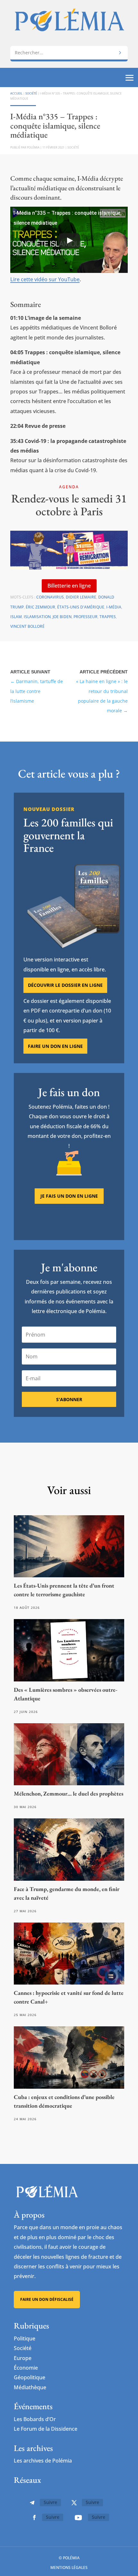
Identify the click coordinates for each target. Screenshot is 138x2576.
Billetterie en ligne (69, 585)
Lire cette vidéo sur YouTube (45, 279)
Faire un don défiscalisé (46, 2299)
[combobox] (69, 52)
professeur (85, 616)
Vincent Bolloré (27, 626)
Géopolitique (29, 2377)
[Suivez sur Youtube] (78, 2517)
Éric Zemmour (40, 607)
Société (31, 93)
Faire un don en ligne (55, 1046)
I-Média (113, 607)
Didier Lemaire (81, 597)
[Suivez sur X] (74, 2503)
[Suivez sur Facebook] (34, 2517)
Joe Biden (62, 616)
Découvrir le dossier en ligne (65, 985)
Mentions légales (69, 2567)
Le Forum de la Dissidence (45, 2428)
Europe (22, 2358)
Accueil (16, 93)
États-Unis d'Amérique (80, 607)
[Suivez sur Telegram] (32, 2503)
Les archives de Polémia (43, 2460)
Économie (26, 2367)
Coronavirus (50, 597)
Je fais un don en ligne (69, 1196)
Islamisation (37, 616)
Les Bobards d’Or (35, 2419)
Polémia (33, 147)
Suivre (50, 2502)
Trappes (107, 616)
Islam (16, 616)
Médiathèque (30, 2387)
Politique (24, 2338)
--- --- ---
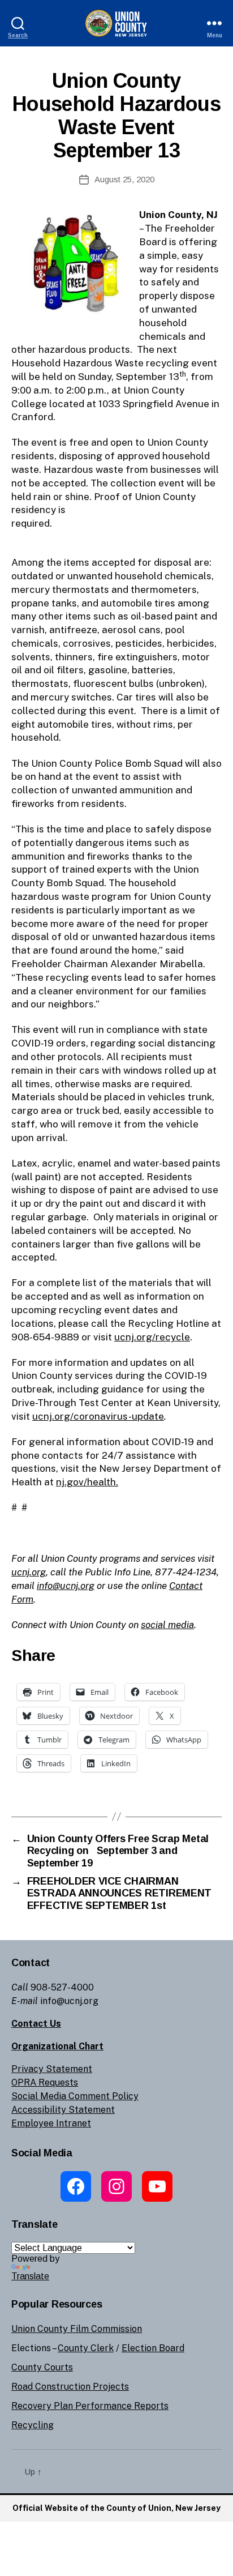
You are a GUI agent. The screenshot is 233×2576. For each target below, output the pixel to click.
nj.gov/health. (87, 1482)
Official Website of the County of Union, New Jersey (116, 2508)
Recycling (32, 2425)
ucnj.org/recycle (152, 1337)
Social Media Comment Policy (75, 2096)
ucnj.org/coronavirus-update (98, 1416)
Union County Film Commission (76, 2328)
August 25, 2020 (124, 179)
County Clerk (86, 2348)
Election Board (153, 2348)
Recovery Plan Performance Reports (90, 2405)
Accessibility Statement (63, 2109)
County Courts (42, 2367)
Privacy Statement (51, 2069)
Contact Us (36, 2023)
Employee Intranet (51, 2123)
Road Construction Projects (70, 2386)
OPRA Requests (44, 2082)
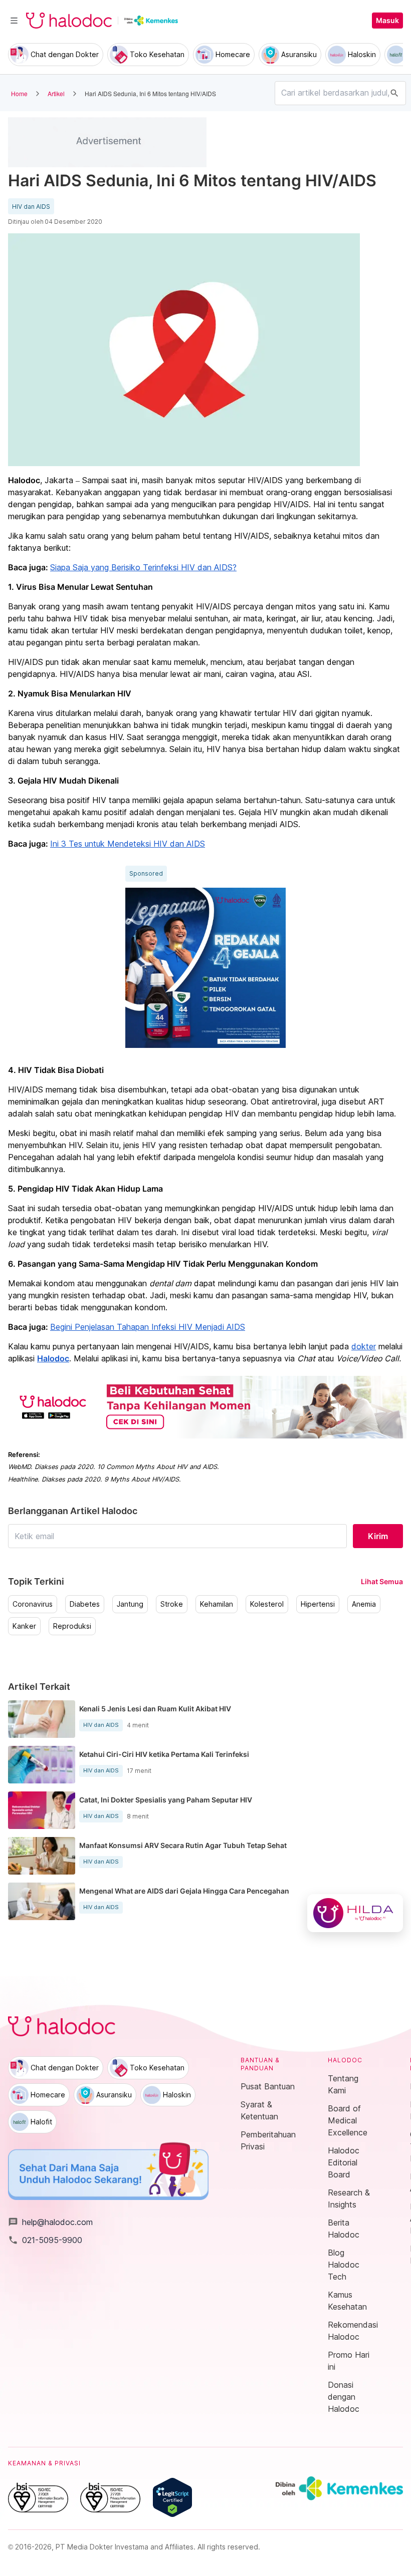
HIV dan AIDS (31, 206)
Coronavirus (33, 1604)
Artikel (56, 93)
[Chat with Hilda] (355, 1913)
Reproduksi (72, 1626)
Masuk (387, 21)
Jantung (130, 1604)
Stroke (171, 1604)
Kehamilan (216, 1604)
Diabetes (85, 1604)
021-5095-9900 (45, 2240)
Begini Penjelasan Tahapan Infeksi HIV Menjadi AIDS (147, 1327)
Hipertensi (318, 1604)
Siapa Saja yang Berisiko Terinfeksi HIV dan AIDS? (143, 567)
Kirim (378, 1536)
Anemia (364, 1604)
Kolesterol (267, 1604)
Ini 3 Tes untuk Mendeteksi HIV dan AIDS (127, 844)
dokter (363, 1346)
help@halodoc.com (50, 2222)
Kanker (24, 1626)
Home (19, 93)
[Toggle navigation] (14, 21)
--- --- ---
The reply should consist solely of the lines above from the one that has "Identify the click" through the one that has "Politique (24, 2338)", reproduced exactly.

Identify the click coordinates for each target. Screenshot is 138x2576.
Billetterie en ligne (69, 585)
Lire cette vidéo sur YouTube (45, 279)
Faire un don défiscalisé (46, 2299)
[combobox] (69, 52)
professeur (85, 616)
Vincent Bolloré (27, 626)
Géopolitique (29, 2377)
[Suivez sur Youtube] (78, 2517)
Éric Zemmour (40, 607)
Société (31, 93)
Faire un don en ligne (55, 1046)
I-Média (113, 607)
Didier Lemaire (81, 597)
[Suivez sur X] (74, 2503)
[Suivez sur Facebook] (34, 2517)
Joe Biden (62, 616)
Découvrir le dossier en ligne (65, 985)
Mentions légales (69, 2567)
Le Forum de la Dissidence (45, 2428)
Europe (22, 2358)
Accueil (16, 93)
États-Unis d'Amérique (80, 607)
[Suivez sur Telegram] (32, 2503)
Les archives de Polémia (43, 2460)
Économie (26, 2367)
Coronavirus (50, 597)
Je fais un don en ligne (69, 1196)
Islamisation (37, 616)
Les Bobards d’Or (35, 2419)
Polémia (33, 147)
Suivre (50, 2502)
Trappes (107, 616)
Islam (16, 616)
Médiathèque (30, 2387)
Politique (24, 2338)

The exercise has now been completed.